Mexican drug lord Joaquín “El Chapo” Guzmán's recapture last Friday sparked an expected Internet reaction for such a headline — but what the dialogue detailed might've been a bit less predictable.
An aspect of Guzmán's arrest involving an American magazine and actor constituted a bulk of the talk.
And that made for a "twist worthy of Hollywood," The Wall Street Journal wrote.
"… It appeared the drug lord was recaptured partly because of his own silver screen ambitions, which led him to meet with actor Sean Penn and others in his hideout in October, a Mexican official said," the Journal reported. "In an article published late Saturday in Rolling Stone magazine, Mr. Penn recounted a long meeting with Mr. Guzmán, who escaped in July from a Mexican maximum security prison for the second time in 14 years."
In Rolling Stone's piece (which contains some graphic language), Penn recounted the seed, buildup and details of his exclusive interview with Guzmán, brokered by Mexican actor Kate del Castillo.
The interview itself included the drug lord commenting on his childhood, violent reputation and even relationship with his mother.
"Well, if I knew him — with respect, and from my point of view, it's a person who's not looking for problems in any way. In any way," Guzmán told Penn when asked to define himself.
The New York Times reported the 10,000-word article "rocked both Mexico and the United States when it was published Saturday night."
However, a portion of the ruckus caused on social media was in regards to the ethics of Penn and Rolling Stone; a disclosure preceding Penn's piece indicated Guzmán had "editorial approval" before the piece would be published — though the magazine noted Guzmán made no changes.

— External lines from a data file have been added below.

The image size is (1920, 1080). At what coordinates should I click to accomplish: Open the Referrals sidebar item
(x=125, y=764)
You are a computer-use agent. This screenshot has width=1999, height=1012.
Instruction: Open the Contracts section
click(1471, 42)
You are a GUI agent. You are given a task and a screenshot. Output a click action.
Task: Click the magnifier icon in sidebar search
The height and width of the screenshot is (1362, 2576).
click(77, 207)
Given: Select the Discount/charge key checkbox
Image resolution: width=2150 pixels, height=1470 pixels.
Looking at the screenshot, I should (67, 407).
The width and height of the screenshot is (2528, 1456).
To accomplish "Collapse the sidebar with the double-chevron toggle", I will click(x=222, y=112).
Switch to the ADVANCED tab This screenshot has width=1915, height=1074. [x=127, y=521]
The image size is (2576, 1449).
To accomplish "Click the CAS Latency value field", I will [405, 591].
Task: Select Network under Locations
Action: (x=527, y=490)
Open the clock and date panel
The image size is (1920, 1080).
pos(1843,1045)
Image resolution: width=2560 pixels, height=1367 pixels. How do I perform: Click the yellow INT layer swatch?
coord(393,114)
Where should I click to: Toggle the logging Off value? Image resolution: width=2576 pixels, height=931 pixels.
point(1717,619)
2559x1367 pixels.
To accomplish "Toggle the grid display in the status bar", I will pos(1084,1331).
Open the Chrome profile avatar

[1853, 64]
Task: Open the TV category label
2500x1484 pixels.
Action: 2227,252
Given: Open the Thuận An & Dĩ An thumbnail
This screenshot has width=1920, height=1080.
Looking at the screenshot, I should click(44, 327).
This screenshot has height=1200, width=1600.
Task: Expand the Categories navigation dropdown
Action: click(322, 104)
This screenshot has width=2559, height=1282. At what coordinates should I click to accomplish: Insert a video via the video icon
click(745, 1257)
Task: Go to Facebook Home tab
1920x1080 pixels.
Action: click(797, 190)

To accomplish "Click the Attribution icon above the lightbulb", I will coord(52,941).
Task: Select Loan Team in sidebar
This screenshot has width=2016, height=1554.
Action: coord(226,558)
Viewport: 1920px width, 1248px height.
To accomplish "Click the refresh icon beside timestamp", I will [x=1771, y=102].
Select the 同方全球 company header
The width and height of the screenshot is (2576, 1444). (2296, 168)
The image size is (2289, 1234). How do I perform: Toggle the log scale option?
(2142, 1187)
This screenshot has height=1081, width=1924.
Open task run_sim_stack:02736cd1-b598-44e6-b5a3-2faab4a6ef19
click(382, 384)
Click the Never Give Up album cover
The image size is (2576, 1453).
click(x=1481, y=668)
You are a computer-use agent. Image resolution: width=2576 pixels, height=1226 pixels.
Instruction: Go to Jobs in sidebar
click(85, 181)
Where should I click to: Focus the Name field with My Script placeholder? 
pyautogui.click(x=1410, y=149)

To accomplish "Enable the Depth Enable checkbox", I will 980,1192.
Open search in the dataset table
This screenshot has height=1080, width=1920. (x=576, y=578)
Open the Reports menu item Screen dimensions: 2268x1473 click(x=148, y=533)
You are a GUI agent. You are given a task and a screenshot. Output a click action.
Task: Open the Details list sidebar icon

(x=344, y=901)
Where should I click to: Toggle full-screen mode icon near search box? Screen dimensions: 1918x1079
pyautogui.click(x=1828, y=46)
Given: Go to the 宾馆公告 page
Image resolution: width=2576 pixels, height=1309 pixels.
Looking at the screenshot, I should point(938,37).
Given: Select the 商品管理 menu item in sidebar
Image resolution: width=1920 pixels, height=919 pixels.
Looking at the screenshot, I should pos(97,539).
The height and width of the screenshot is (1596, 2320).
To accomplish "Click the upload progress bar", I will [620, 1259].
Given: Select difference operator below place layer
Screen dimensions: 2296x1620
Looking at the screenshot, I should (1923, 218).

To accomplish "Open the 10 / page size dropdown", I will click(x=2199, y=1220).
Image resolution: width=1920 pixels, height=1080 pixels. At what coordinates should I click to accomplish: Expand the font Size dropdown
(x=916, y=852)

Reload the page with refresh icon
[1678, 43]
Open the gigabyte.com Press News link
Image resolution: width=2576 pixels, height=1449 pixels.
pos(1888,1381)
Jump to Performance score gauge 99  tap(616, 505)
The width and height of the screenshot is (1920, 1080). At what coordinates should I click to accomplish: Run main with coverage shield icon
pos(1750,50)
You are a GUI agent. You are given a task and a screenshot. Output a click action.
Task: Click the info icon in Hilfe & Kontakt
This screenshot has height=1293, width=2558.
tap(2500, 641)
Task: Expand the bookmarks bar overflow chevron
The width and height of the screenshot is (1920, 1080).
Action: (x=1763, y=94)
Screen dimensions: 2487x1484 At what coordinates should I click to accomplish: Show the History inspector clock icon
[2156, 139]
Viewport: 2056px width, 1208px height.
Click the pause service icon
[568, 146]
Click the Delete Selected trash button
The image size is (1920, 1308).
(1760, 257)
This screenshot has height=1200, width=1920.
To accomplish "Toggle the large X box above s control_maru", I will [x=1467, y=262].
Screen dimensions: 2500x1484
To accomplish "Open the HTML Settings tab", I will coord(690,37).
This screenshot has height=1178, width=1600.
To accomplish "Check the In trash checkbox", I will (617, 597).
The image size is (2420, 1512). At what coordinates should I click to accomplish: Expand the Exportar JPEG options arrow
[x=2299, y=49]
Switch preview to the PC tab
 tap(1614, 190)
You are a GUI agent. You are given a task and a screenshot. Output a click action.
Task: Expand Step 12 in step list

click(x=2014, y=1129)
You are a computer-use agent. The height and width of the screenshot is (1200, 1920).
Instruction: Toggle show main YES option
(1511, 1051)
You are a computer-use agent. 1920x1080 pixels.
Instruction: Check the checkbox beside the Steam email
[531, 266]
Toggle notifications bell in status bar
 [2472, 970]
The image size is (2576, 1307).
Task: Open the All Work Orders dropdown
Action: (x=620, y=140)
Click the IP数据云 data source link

Still, some opined giving the drug lord say on the publication "negates the interview," The Washington Post noted.
"Allowing any source control over a story’s content is inexcusable. The practice of pre-approval discredits the entire story," the Post quoted Andrew Seaman, chairman of the Society of Professional Journalist’s ethics committee, as saying in a blog post. "… The writer, who in this case is an actor and activist, may write the story in a more favorable light and omit unflattering facts in an attempt to not be rejected."
Rolling Stone remarked on these critiques in the Times' piece.
Managing editor Jason Fine told the Times the magazine had the option to not publish the piece if Guzmán sought changes. Jann Wenner, founder of the magazine, said giving the story's subject the option to edit "was a small thing to do in exchange for what we got."
USA Today detailed why questions over ethics come at a poor time for Rolling Stone.
The Washington Post uncovered "serious ethical lapses" in an article about alleged gang rape at the University of Virginia published in 2014, USA Today wrote.
An investigation conducted by Steve Coll, dean of the Columbia School of Journalism, concluded "there were serious journalistic failures in producing the article." And USA Today indicated that led to Rolling Stone retracting the piece and apologizing to readers last April.
Criticism of Penn's interview with Guzmán also extended to the actor's approach, The Independent reported. Critics argued Penn glorified a man responsible for the murders of thousands of people.
Some of those being journalists.
"Why didn't Sean Penn ask El Chapo how many real journalists his organization has killed?," freelance journalist Ben Taub wrote in a post, The Independent reported.
Other figures in journalism remarked on what journalists face when covering the cartels.
"Marty Baron, executive editor of the Washington Post, tweeted a link on Sunday to an article headlined 'Censor or die' about the intimidation techniques that cartel members apply to Mexican journalists to pressure them to censor the news," Reuter's article read. "'Good moment to remember what happens to real journalists who cover Mexican drug traffickers,' Baron said."
All conversation over Penn's piece wasn't negative, however, with Coll saying "scoring an exclusive interview with a wanted criminal is legitimate journalism no matter who the reporter is," the Times wrote.
Vice correspondent Danny Gold also came to Penn and Rolling Stone's defense, CNN Money reported.
"Never a fan of Penn's journalism," Gold wrote, "but me and every other journo would have compromised a whole lot more to get an interview with El Chapo. Anyone else who says otherwise is lying."
The Atlantic indicated Mexican authorities have begun the process to extradite Guzmán to the U.S.
Penn and del Castillo are reportedly under investigation by Mexican authorities.
In a brief email exchange with the Associated Press Monday, the AP asked about images published showing officials watching him and Del Castillo before their October visit with Guzmán.
"I've got nothin' to hide," Penn wrote.